Top of Input for this task

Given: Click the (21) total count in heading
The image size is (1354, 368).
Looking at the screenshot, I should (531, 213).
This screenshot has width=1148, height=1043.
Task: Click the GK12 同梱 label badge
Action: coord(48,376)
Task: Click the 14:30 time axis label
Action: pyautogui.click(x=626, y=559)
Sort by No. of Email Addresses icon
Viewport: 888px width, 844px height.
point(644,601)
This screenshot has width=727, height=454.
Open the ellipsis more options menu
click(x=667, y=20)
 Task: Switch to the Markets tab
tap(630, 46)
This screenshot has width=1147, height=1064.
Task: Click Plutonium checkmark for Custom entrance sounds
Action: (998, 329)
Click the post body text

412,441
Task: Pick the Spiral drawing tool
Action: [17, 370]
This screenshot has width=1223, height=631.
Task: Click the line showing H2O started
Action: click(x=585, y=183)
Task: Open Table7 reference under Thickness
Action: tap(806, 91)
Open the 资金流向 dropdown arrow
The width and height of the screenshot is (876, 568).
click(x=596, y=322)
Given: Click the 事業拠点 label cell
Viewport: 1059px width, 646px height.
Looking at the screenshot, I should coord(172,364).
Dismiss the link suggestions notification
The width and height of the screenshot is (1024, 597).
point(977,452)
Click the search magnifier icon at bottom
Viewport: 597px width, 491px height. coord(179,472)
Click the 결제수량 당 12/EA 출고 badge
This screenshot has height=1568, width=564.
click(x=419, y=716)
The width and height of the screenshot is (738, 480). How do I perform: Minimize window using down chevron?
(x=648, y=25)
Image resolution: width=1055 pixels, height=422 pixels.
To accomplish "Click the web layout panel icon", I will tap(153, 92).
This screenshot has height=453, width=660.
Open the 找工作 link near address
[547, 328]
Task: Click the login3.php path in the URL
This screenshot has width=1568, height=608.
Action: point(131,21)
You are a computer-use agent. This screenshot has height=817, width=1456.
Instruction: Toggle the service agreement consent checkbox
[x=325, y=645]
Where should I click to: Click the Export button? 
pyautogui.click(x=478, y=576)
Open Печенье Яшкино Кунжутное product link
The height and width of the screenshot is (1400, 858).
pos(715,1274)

Bottom of Input for this task

What you need to do → Transcribe the lines above precisely, keeping each one unchanged.

Finished task →
Given: Click the (21) total count in heading
The image size is (1354, 368).
Looking at the screenshot, I should (531, 213).
This screenshot has width=1148, height=1043.
Task: Click the GK12 同梱 label badge
Action: coord(48,376)
Task: Click the 14:30 time axis label
Action: pyautogui.click(x=626, y=559)
Sort by No. of Email Addresses icon
Viewport: 888px width, 844px height.
point(644,601)
This screenshot has width=727, height=454.
Open the ellipsis more options menu
click(x=667, y=20)
 Task: Switch to the Markets tab
tap(630, 46)
This screenshot has width=1147, height=1064.
Task: Click Plutonium checkmark for Custom entrance sounds
Action: (998, 329)
Click the post body text

412,441
Task: Pick the Spiral drawing tool
Action: [17, 370]
This screenshot has width=1223, height=631.
Task: Click the line showing H2O started
Action: click(x=585, y=183)
Task: Open Table7 reference under Thickness
Action: tap(806, 91)
Open the 资金流向 dropdown arrow
The width and height of the screenshot is (876, 568).
click(x=596, y=322)
Given: Click the 事業拠点 label cell
Viewport: 1059px width, 646px height.
Looking at the screenshot, I should coord(172,364).
Dismiss the link suggestions notification
The width and height of the screenshot is (1024, 597).
point(977,452)
Click the search magnifier icon at bottom
Viewport: 597px width, 491px height. coord(179,472)
Click the 결제수량 당 12/EA 출고 badge
This screenshot has height=1568, width=564.
click(x=419, y=716)
The width and height of the screenshot is (738, 480). How do I perform: Minimize window using down chevron?
(x=648, y=25)
Image resolution: width=1055 pixels, height=422 pixels.
To accomplish "Click the web layout panel icon", I will tap(153, 92).
This screenshot has height=453, width=660.
Open the 找工作 link near address
[547, 328]
Task: Click the login3.php path in the URL
This screenshot has width=1568, height=608.
Action: point(131,21)
You are a computer-use agent. This screenshot has height=817, width=1456.
Instruction: Toggle the service agreement consent checkbox
[x=325, y=645]
Where should I click to: Click the Export button? 
pyautogui.click(x=478, y=576)
Open Печенье Яшкино Кунжутное product link
The height and width of the screenshot is (1400, 858).
pos(715,1274)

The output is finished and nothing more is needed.